Le Vérificateur général du Canada fustige le ministre des Pêches

 


Gestion des pêches



Si quelqu'un méritait le titre de chef de l'opposition en matière de pêche, ce serait non pas les critiques en ce domaine des partis d'opposition, mais le Vérificateur général du Canada qui, pour la seconde fois en trois ans, vient de passer un sérieux savon au ministère fédéral des Pêches et des Océans.

Cette fois, c'est pour sa désastreuse gestion des ressources halieutiques ; il y a deux ans, c'était pour l'ineptie de ses programmes de restructuration de la pêche suite au moratoire du poisson de fond (morue, plie, sébaste), qui avait fait perdre quatre milliards de dollars au Trésor public sans affecter la capacité de capture des flottilles.

Dans son dernier rapport, fin avril 1999, le Vérificateur général met donc en garde le ministère que sa gestion des crustacés du golfe du Saint-Laurent et de la côte atlantique pourrait amener une catastrophe semblable à celle de la morue il y a une dizaine d'années.

Effondrement redouté du homard aux Îles-de-la-Madeleine

Et, comme pour donner raison à ce haut fonctionnaire, les rapports préliminaires de captures confirment ses appréhensions. La crevette de la zone laurentienne (estuaire, Golfe N-O., Côte-Nord) a chuté considérablement ce printemps ; l'usine des fruits de mer de Matane, maintenant propriété des pêcheurs, ne tourne qu'à 65 % de sa capacité, menaçant la possibilité de se qualifier à l'assurance-chômage de nombreux travailleurs.

Il faut signaler, qu'il y a quatre ans, le ministère fédéral des Pêches imposait une augmentation de 15 % des prises en dépit de l'opposition farouche des crevettiers ! Le principe de prudence, qui devrait présider à l'exploitation de toutes les espèces marines, semble être étranger aux bonzes des pêcheries d'Ottawa. Faut-il rappeler que, depuis 1972, la gestion d'Ottawa a causé l'effondrement de presque tous les stocks 0 hareng en 1972, sébaste en 1976 et 1992, crabe en 1985, capelan vers 1986, morue en 1992... et que l'épuisement de cette ressource, considérée il y a vingt ans encore comme une des plus abondantes de la planète, est survenu suite non seulement à la cécité, mais à la malhonnêteté scientifique de hauts responsables du ministère, dénoncée dans un manifeste co-signé par 36 biologistes de haut vol en juin 1996 ?
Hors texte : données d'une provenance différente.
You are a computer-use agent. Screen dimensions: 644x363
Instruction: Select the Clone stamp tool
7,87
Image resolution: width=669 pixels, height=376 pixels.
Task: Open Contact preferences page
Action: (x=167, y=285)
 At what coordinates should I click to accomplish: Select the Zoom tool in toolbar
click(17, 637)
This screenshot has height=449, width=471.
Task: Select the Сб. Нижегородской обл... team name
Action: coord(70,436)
Comme pour donner raison encore au Vérificateur général, voilà que la pêche au homard des Îles de la Madeleine bat sérieusement de l'aile. Après une semaine, les pêcheurs déplorent des captures de 30 % inférieures à l'an dernier. Certains, tel François à Azade Arseneau, l'un des meilleurs pêcheurs de l'archipel, parlent de désastre. Encore une fois, par défaut de ce principe de prudence du gestionnaire.
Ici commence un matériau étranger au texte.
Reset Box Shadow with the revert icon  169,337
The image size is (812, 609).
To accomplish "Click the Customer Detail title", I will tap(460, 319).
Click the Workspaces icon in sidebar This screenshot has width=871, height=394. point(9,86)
Si les captures de homards n'ont cessé d'augmenter aux Îles-de-la-Madeleine de 1973 à 1995, il ne fallait pas seulement l'interpréter comme un signe d'abondance de la ressource, mais comme le résultat d'innovations technologiques augmentant la performance des bateaux ; plus gros afin de pouvoir prendre la mer par n'importe quel temps, plus rapides, disposant d'un équipement électronique de pointe (ordinateurs, positionnement par satellite, etc.) qui laissait de moins en moins de chance au homard d'échapper aux 90 000 pièges tendus chaque printemps sur son habitat. D'autant que beaucoup de ces casiers avaient doublé de taille. Certains pêcheurs, respectant la limite de 300 cages, avaient ainsi la capacité de capture de 450, sinon de 500 casiers !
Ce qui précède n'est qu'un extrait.